In simple terms, the code does this:
- generate a sequence of random numbers
- try to find all human-readable pattern
- try to find out how visible these patterns are to a human
- calculate a penalty value for these patterns
- repeat from the top a few hundred times
- print the sequence with the lowest penalty value
In more detail, there are three different pattern recognition algorithms.
8 2 6 2 4 3 6 9 5 2
Note that this algorithm currently only detects patterns with a length of three. Detection of a mirrored pattern with arbitrary length requires a different approach.

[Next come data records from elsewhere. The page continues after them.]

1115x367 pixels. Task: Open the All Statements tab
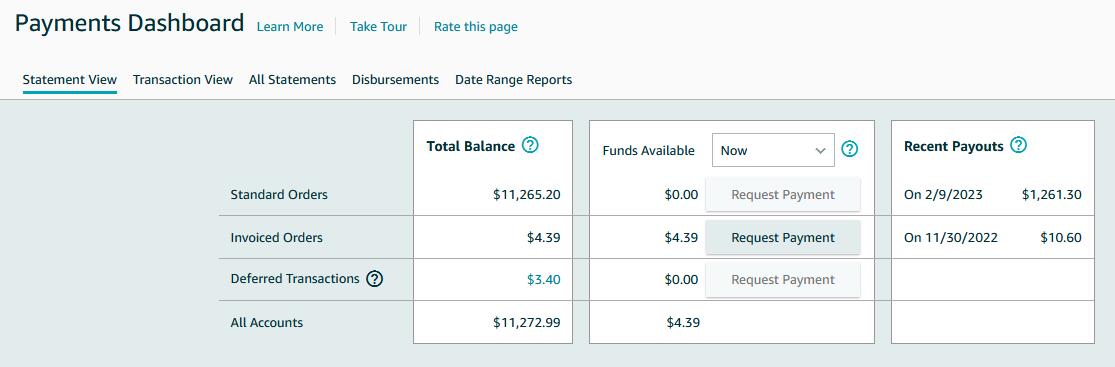click(292, 80)
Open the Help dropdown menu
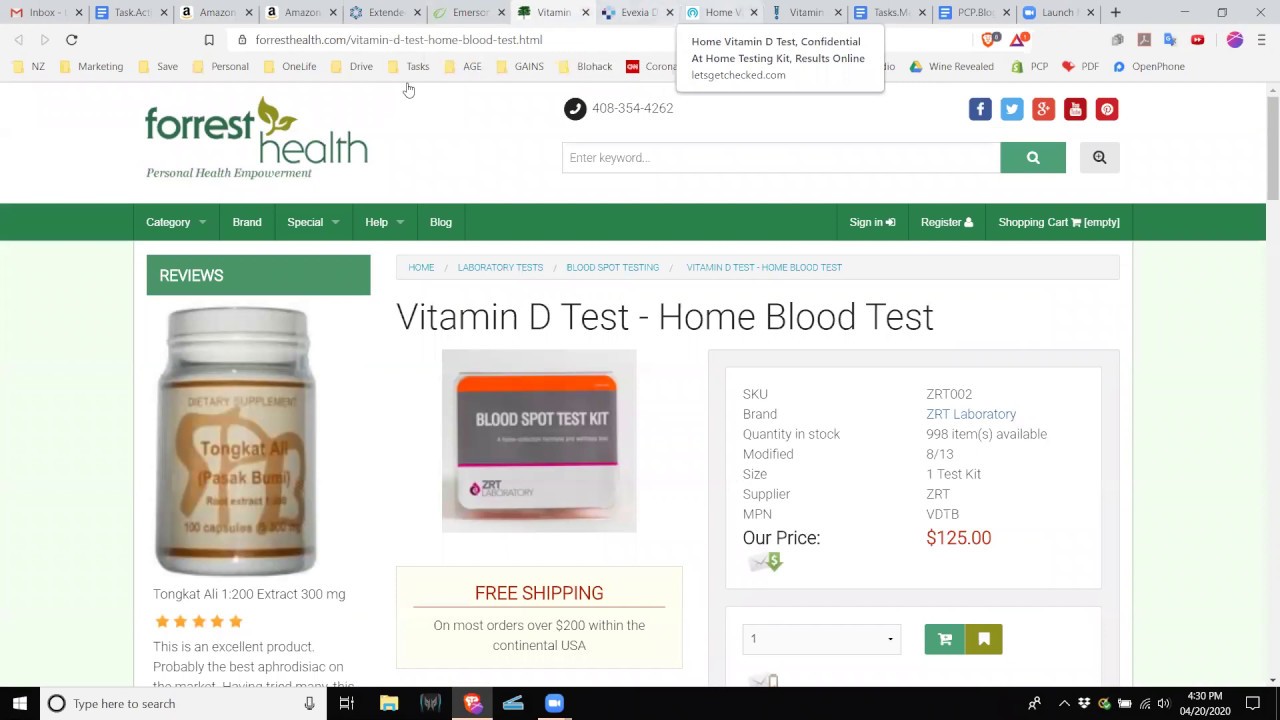The height and width of the screenshot is (720, 1280). click(x=384, y=222)
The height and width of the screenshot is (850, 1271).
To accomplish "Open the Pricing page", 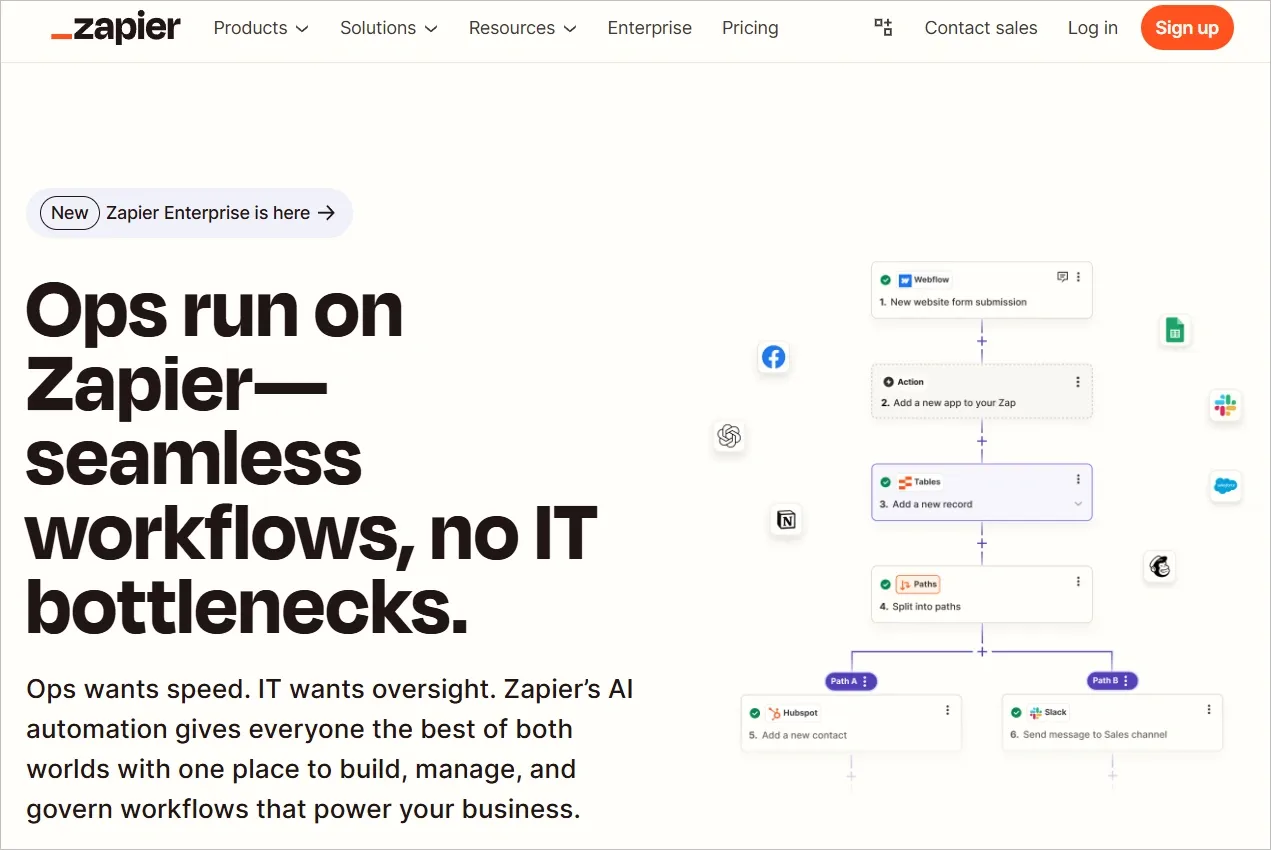I will [750, 28].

rising: 2 5 1 6 2 4 5 6 7 3
falling: 8 2 4 3 2 1 4 3 7 4
The minimum length that counts as a linear sequence is 3.
immediate: 9 4 8 7 7 1 9 2 2 2
distant: 1 2 8 3 7 4 2 8 3 5
All detection algorithms calculate their own penalty terms, and the sum of these terms is ultimately used to rank the random sequences.
The calculation uses three components:
- H - a fixed base value, specific for each type of pattern. Typical value: 1.5
- s - the length of the detected pattern. Typical value: 2
- Ω - a mitigation term. Usually Ω = 1, except for the "distant" case in pattern #3. In that case: Ω = [distance between the closest two duplicates] ^ 1.5.
The formula (identical for all three algorithms):
penalty = ((H ^ s) - 1) / Ω
First, the amount of sequences that are generated before the winner is selected is mostly guesswork. It's tested for sequence lengths between 10 and 50 and item numbers between 5 and 10 and may be completely inadequate outside these limits. Currently the amount of attempts grows linearly with sequence length.
I can imagine there to be a good heuristic that estimates the necessary number of attempts from sequence length and size of the item pool. However, since I've only used this project for small sequences so far, the typical computation time of five seconds hasn't warranted any additional effort.
A routine that stops the calculations once the penalty term hits zero ("early stopping") may be a low-effort addition though.
Second, I haven't profiled any of the core algorithms. When generating much longer sequences, optimizations may become neccessary and may even be trivial for a Python expert. That said, I've at least attempted to find the fastest implementation for each of the three tasks.
Third, the algorithm for detecting pattern #1 is more limited than the other two. This was a time/effort constraint rather than an ideal solution. Overhauling this algorithm would round off this project, but I doubt that I'll ever accomplish that.
Finally, a new algorithm that makes sure that the histogram is balanced could be nice too.